Chapter 12: Insurance and Tax Flashcards
Explain Risk Management.
Risk Management is a planned approach to minimising risks that a business or household is exposed to.
- Identify possible risks
- Cost if the risk occurs?
- Cost to protect against that risk?
- Take action if cost of protection is far cheaper than the cost if the risk happens.
Explain three examples of risk management.
- Security Measures: Security guards or an alarm.
- Proper training: Send staff on health & safety courses.
- Insurance: Insurance company provides compensation for any
loss.
Explain with an example utmost good faith as a principle of insurance.
When filling out Proposal Form you must answer all questions truthfully and volunteer any other relevant Material Information that would affect the insurance company’s decision to provide cover. E.g. Tell them you smoke getting health insurance.
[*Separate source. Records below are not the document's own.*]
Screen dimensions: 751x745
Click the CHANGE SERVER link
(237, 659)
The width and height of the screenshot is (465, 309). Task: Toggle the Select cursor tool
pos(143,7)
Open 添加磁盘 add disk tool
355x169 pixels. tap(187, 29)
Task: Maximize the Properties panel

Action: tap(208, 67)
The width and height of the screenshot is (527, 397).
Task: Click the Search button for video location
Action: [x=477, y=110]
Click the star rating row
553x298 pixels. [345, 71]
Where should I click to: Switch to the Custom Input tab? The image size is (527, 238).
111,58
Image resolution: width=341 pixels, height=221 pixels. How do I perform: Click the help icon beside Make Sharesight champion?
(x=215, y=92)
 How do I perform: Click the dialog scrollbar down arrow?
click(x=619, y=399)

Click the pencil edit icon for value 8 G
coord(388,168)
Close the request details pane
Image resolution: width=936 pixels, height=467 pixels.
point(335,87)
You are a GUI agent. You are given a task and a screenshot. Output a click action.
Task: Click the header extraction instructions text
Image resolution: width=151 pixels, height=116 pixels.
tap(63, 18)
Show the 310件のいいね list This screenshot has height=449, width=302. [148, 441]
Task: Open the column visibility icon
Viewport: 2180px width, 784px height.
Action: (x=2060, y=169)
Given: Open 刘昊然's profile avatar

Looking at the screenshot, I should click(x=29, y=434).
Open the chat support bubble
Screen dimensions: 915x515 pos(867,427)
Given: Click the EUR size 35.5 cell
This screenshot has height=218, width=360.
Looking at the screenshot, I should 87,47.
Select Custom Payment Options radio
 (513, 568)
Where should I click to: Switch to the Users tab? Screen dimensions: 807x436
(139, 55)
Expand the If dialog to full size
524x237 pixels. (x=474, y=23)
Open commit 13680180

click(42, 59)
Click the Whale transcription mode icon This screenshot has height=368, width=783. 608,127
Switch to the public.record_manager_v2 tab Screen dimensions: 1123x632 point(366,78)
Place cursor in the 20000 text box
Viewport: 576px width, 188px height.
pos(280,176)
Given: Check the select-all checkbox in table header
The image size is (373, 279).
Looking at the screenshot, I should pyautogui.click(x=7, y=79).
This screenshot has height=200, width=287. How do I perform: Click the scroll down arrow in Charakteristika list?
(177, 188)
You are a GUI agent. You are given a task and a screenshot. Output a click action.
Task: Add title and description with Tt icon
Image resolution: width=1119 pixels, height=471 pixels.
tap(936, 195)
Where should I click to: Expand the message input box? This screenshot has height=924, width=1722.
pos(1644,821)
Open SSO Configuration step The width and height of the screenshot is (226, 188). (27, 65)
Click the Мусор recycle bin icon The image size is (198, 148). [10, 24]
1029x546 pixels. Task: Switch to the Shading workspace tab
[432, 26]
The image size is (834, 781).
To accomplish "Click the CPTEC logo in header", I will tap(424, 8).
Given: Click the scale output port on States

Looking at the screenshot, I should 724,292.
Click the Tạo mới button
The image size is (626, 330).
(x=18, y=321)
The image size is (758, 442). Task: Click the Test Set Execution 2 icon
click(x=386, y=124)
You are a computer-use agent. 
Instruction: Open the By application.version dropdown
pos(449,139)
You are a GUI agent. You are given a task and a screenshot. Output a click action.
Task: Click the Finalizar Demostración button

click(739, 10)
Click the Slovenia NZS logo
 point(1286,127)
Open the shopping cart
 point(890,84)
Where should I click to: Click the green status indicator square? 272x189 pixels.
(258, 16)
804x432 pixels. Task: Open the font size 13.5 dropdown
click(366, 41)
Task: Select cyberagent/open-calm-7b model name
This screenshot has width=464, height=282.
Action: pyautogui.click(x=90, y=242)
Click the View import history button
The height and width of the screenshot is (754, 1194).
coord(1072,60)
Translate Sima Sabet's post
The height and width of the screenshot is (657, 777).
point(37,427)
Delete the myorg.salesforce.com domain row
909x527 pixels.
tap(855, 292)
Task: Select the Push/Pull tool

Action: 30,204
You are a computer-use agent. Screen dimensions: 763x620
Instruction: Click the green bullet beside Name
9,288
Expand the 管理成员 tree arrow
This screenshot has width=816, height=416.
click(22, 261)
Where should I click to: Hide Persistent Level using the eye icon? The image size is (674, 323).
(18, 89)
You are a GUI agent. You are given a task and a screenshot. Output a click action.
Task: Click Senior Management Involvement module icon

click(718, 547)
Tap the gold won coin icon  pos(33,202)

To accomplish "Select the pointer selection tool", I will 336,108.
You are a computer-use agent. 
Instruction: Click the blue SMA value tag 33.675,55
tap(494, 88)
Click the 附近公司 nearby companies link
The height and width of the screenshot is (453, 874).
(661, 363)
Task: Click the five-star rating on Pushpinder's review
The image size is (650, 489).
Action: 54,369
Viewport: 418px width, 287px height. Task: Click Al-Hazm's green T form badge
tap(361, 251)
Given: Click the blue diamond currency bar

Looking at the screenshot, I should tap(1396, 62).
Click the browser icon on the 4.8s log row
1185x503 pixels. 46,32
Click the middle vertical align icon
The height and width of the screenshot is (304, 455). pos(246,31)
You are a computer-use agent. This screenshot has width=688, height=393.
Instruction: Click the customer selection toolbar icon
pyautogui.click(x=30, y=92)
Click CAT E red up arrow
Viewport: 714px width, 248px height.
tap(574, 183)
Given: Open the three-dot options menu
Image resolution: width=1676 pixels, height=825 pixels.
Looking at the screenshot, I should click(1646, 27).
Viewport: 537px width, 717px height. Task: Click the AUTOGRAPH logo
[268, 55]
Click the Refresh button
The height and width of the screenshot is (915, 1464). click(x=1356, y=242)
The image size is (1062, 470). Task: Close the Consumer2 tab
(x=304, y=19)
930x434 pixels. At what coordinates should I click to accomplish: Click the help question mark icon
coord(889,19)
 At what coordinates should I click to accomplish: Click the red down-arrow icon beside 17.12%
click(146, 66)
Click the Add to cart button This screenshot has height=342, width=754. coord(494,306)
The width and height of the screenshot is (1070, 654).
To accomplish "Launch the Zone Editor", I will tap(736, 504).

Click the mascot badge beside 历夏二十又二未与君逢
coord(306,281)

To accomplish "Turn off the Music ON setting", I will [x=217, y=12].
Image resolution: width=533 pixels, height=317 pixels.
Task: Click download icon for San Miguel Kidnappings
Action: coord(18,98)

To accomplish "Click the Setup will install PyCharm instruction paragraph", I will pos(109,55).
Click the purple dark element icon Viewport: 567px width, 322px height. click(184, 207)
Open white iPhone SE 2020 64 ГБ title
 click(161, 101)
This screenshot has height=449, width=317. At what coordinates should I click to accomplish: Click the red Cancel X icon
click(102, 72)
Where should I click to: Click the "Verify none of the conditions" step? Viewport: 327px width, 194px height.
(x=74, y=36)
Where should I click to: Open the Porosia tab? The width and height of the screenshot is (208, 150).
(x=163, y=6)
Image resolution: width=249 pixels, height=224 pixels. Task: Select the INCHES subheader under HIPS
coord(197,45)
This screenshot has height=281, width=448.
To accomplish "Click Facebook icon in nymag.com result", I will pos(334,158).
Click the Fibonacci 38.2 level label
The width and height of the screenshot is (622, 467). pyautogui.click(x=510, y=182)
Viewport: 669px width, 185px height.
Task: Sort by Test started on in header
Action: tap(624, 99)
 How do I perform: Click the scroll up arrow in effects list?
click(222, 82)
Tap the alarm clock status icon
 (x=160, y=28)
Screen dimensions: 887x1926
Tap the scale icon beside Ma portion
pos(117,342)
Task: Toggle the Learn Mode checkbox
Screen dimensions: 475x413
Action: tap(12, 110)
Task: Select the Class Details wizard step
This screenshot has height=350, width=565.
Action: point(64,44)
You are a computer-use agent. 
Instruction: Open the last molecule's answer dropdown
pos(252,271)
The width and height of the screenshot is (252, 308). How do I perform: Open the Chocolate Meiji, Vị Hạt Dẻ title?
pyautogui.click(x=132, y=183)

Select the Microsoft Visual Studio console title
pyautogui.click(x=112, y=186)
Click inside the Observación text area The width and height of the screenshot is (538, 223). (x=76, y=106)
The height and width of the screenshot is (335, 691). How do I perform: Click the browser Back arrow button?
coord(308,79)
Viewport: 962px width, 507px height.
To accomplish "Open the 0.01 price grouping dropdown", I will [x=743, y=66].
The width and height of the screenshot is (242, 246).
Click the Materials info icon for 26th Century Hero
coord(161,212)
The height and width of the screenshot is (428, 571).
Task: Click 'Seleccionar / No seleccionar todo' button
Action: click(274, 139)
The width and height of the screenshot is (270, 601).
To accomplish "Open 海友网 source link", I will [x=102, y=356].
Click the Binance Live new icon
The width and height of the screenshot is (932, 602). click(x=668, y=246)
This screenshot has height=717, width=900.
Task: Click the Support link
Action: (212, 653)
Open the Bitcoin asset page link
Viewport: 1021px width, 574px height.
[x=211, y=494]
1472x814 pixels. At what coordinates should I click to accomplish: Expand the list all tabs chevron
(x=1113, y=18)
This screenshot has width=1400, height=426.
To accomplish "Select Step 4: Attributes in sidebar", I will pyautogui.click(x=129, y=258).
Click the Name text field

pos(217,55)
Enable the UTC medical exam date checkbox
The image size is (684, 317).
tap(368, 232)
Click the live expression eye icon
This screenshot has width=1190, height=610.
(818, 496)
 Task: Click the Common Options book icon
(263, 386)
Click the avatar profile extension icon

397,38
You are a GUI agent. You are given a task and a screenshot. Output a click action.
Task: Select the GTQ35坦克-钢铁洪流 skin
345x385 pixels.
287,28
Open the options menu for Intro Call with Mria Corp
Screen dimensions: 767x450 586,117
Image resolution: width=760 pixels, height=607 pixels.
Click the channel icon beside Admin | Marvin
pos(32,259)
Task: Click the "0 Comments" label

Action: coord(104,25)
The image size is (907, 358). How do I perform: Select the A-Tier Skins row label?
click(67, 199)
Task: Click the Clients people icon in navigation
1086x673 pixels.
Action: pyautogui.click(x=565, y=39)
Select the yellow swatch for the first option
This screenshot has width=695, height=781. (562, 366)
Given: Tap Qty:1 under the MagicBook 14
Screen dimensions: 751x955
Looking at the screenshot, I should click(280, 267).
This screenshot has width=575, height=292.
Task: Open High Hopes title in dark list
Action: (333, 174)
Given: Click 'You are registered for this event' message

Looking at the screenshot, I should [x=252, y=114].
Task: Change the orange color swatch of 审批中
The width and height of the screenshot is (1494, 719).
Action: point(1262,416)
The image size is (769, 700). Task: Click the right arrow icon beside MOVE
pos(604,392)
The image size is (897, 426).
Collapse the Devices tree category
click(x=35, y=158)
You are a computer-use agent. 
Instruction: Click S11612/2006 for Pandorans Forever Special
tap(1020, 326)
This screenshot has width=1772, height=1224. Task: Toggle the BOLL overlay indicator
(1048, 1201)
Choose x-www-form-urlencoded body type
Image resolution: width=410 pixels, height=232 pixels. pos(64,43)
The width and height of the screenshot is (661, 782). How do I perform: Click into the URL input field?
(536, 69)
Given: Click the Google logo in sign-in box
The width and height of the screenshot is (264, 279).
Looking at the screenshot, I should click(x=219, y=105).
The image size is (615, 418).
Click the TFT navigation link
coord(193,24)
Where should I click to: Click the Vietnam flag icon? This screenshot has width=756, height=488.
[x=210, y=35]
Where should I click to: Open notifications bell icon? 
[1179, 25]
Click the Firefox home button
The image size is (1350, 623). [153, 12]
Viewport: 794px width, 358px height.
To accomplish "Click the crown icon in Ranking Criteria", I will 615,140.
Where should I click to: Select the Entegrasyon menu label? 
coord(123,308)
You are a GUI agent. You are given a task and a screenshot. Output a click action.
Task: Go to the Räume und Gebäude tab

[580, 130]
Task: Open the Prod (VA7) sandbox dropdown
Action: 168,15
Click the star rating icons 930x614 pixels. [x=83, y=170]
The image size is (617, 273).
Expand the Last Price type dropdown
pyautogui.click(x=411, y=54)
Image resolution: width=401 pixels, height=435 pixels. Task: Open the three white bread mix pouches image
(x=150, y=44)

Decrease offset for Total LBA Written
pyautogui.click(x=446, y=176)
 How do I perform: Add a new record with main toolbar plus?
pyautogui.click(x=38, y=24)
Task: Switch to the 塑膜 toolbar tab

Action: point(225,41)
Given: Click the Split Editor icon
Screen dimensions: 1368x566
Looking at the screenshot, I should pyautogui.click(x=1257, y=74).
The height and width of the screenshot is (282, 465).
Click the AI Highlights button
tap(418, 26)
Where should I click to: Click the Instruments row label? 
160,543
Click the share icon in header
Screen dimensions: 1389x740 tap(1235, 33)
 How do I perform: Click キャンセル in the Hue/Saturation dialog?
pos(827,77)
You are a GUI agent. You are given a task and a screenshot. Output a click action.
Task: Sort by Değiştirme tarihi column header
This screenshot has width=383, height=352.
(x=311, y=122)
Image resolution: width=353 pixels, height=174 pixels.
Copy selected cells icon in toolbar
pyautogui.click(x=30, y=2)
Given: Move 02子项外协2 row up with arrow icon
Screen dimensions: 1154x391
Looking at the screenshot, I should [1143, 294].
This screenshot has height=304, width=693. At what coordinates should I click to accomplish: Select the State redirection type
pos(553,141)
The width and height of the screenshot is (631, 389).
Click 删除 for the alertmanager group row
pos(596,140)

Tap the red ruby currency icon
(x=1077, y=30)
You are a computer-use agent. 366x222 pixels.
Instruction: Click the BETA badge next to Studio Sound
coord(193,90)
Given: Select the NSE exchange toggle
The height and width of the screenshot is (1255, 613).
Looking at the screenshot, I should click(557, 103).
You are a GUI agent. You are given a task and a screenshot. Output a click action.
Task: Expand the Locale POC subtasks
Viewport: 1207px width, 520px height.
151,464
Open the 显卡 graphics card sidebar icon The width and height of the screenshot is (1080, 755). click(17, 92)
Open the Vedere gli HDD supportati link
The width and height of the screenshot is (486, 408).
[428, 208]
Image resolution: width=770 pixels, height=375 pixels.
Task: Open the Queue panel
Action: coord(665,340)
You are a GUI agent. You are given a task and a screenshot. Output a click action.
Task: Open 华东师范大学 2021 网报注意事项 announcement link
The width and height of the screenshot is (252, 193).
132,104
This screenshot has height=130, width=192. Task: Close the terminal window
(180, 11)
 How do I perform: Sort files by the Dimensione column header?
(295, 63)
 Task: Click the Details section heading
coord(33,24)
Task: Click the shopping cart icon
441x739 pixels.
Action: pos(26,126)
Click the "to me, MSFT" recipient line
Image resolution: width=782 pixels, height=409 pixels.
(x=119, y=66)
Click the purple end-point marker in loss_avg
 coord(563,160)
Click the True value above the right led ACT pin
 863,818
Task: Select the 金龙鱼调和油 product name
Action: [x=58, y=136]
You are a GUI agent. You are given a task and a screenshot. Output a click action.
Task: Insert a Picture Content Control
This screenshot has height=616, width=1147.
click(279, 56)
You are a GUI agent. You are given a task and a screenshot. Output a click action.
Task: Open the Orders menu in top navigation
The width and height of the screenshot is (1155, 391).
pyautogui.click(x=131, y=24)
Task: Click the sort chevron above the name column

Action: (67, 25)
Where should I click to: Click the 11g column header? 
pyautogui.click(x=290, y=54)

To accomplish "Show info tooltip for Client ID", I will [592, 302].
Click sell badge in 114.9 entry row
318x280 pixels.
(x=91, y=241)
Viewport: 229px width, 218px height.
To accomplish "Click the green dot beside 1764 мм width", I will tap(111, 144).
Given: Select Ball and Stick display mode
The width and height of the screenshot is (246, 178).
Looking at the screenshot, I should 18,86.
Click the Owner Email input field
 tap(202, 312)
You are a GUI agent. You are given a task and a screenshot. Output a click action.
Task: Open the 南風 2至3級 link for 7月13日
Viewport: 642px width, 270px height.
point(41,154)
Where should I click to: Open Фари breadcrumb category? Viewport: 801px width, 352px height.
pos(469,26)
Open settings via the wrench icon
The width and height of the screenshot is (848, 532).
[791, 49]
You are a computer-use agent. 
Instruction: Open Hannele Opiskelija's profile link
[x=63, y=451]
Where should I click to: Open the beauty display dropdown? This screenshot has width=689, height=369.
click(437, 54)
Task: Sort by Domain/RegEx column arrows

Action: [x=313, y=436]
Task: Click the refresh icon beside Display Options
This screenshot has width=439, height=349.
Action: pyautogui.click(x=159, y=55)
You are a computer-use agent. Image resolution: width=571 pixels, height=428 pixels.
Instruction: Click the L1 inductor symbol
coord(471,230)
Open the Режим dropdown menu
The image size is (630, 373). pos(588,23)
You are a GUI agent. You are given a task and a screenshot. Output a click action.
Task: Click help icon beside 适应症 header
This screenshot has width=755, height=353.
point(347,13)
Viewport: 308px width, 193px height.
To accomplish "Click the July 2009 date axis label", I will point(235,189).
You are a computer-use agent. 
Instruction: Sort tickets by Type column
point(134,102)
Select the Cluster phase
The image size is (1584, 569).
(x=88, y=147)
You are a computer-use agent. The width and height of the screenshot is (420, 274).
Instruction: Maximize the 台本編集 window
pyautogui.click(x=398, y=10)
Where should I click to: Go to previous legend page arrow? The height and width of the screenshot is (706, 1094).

Explain with an example insurable intrest as a principle of insurance.
You can only insure something that you own with a monetary value and you must lose money if anything happens to the item. The person must have a ‘Legal Relationship’ with the item insured. E.g. Can’t ensure against failing an exam, can’t insure a friend’s bike.
Explain with an example indemnity as a principle of insurance.
You cannot profit from insurance. The compensation you receive is exactly the amount that you lost. Over-insuring doesn’t lead to profit. Under-insuring means you only get a fraction of the compensation. E.g. If you crash a car you get the value of the car at the time of the crash not when you bought it.
Explain with an example contribution as a principle of insurance.
Contribution: Principle states that if you insure an asset with more than one company (say 3) then you do not receive 3 times the compensation. Instead each company pays you a third in the ratio of the amount that you insured with each company. E.g. Insured a €1000 bike with two companies, receives €500 from each.
Explain with an example subrogation as a principle of insurance.
This principle states that once the insurance company has given you full compensation for an item you give up your right to further claims. The insurance company now owns the item and can pursue any claims for further or retrospective compensation. E.g. After you crash a car the insurance company own’s the scrap metal.
What is premium and what five factors does it depend on?
It is the amount of money you pay for insurance.
- Risk: Higher risk = higher premium. A loading is an extra charge added to cover higher risk situations EG Young drivers
- Value: The more valuable the item = Higher premium
- Claims: The more insurance company’s pay out in compensation the
higher premiums will be to cover costs. - Profit: Add on to the premium a % for profit.
- Tax: Government adds on a tax on premiums which increases the
cost to consumers.
Explain seven types of business insurance.
- Fidelity Guarantee Insurance: Protects against losses from dishonest employees. E.g. Employees stealing.
- Public Liability Insurance: Protects the business if any member of the public is injured. On the premises due to negligence.
- Product Liability Insurance: Protects the business if customers injure themselves as a result of using the product. E.g. damages caused by defects.
- Employers Liability: This protects businesses against the risk of an employee getting injured or sick at work due to negligence on the employer’s behalf.
- Motor Insurance: If a business has any cars, trucks etc it must have motor insurance by law.
- Theft: Covered for any stock stolen from the business.
- Plate Glass: Covers the businesses windows.
Differentiate between third party fire and theft and comprehensive car insurance.
Third Party Fire and Theft: Covers damage to other party in a crash, if it’s your fault, but not your car. Also covered if vehicle is stolen or burnt out.
Comprehensive: Covers all parties and covers all risks.
Explain the three reasons insurance is important for a business.
- Business Survival: Won’t have to close down in the case of a serious accident. They will be compensated.
- Risk Management: To lower the premium of insurance the business might take steps to further lower the risk. E.g. Alarms, Warning signs, Training etc.
- Improved Cash Flow: Pay a small amount each month/year instead of a big chunk of cash when an accident happens.
Explain five different types of household insurance.
- Health Insurance: Pays for private medical bills in case you or your family get sick or injured.
- Life Assurance: Company pays a certain amount of money to your next of kin when you die.
- House and Contents: Covers the building and everything inside if the home is damaged or destroyed.
- Motor Insurance: Legal requirement for a car.
- Mortgage Protection Insurance: If the family cannot pay their monthly repayments due to ill health, redundancy or death then the insurance company will pay it until they can afford to pay it again.
Differentiate between two types of life assurance.
Whole Life Policy-Covers you until you die
Endowment-Pays out on a certain date or if you die before that date.
What is taxation? Who runs the tax system?
Money that all businesses and households pay to the government to run the country. Pays for schools, roads, Garda, hospitals etc.
Revenue Commissioners collects taxes.
Rates and types of taxes are decided by the government.
Explain the three reasons for taxation.
- Raise Money: Pay for essential services such as hospitals, roads etc
- Redistribute Wealth: Take money from high earners and give it to low or no income individuals.
- Discourage Consumption: Impose high taxes on items that are bad for people EG Cigarettes and alcohol.